Adaptive source deghosting in the common-shot domain

More Info
expand_more

Abstract

Common-receiver gathers with a dense source sampling are well suited for source-side deghosting based on wavefield propagation. However, often sources are sparsely sampled, which introduces aliasing artifacts for source deghosting based on wavefield propagation. The common-shot domain is often denser sampled. However, in the common-shot domain the source-side ghost wavefield is no longer determined by the water only. Instead, it will be affected by the complexity of the subsurface. Therefore, a data-driven estimation of the effect of the subsurface on the source ghost wavefield is integrated into our deghosting algorithm. The algorithm is based on wave field propagation operators that take into account the effect of the subsurface on the source-side ghost wavefield. To handle the effect of the subsurface on the source-side ghost wavefield, which is depth dependent, a multi-window implementation is used. A field data example is provided to demonstrate that source-deghosting in a well-sampled common-receiver domain gives an accurate ghost-free result.
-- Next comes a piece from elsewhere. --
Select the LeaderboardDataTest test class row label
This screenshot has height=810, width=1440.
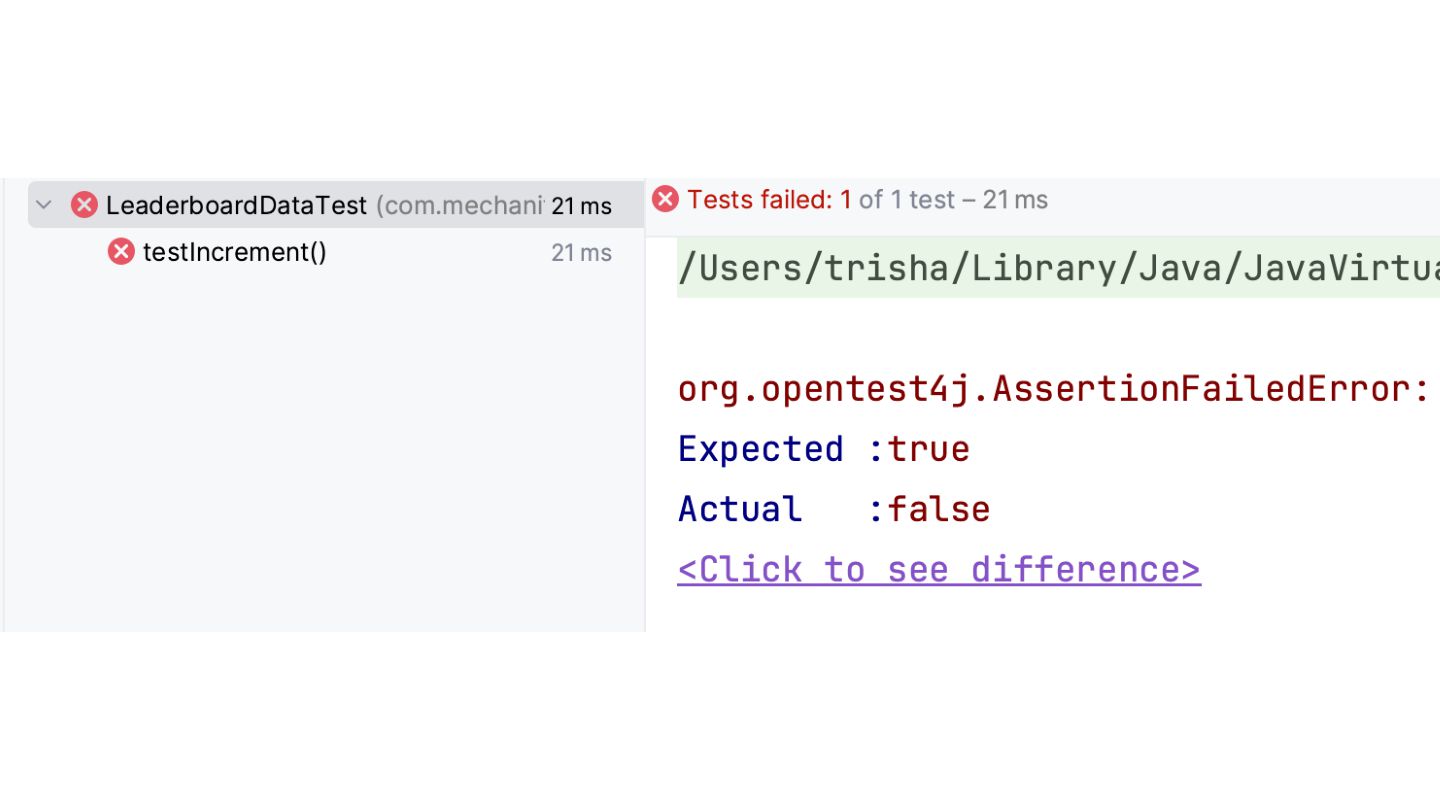pyautogui.click(x=236, y=205)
Then a comparison of the source-side ghost wavefield in the common-shot domain is made for two models: the Marmousi model (complex) and a horizontally layered model (simple). The source-side ghost wavefield is affected by the complex model, whereas the source-side ghost wavefield is unaffected by the simple model. The deghosting algorithm that takes into account the effect of the subsurface results in a more accurate deghosting result for the complex model compared to the deghosting algorithm that neglects the effect of the subsurface.